1. The first $150 of allowable earnings by the employee is not subject to the garnishment
2. If the employee earns between $150 and $200, the amount above $150 is garnished
3. If the employee earns more than $200, the earnings are garnished at 25%

Looking a bit closer, we could summarize this by saying that it is a 25% garnishment with a minimum net pay to the employee of $150 (what they must be left with).  For example, if they made $180, the garnishment would calculate as $45 (25% of $180).  But since there is a minimum net pay of $150, it would only withhold $30 (the difference between $180 and $150).  I have found it is critical to the configuration of garnishments to distill the requirements down to the simplest parameters possible.

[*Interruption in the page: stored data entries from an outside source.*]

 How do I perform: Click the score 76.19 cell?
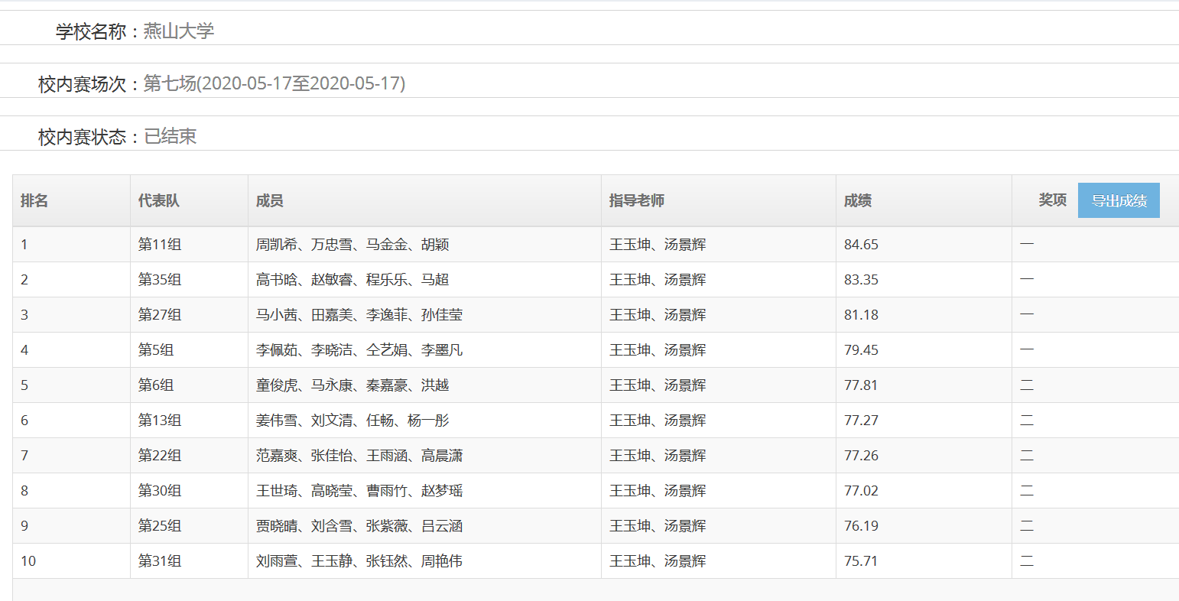pos(861,526)
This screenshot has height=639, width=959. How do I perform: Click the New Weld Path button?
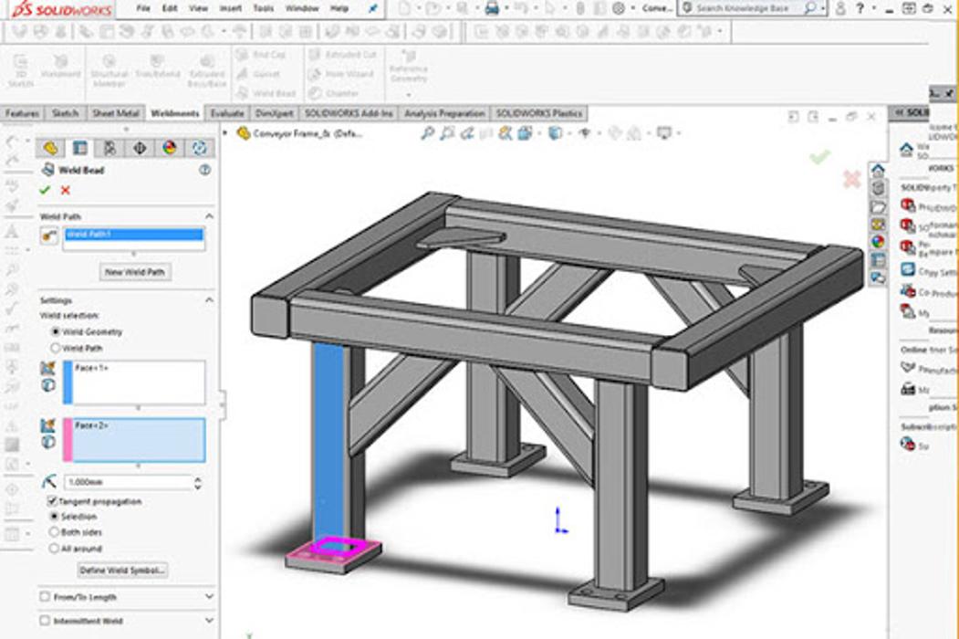[134, 272]
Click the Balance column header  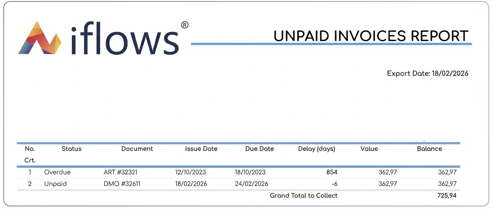[429, 149]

So, how do we then set this up in Dynamics GP?  First, let's take the definition of "allowable earnings" or what might be called the wage base for the garnishment. In this case, allowable earnings is calculated as gross wages less taxes.  So, we can configure an earnings code to match this wage base (Microsoft Dynamics GP>>Tools>>Setup>>Payroll>>Earnings Setup).  This will control how the garnishment is calculated, beyond the standard options of Gross Wages or Net Wages. 

Next, we set up the deduction for the garnishment (Microsoft Dynamics GP>>Tools>>Setup>>Payroll>>Deduction).  We select a deduction type of Garnishment, and then select the appropriate Garnishment Category.  For the method, we can select "Percent of Earnings" and select the earnings code created above.  So, how does this differ from the "Percent of Gross Wages" or "Percent of Net Wages" method?  Let's take the following example:

Gross Wages = $1000
Taxes = $200
Deductions = $300
Net Wages = $500

Following our example, the garnishment would calculate based on the earning setup which was defined as gross wages less taxes.  So, therefore, the difference in the methods would be...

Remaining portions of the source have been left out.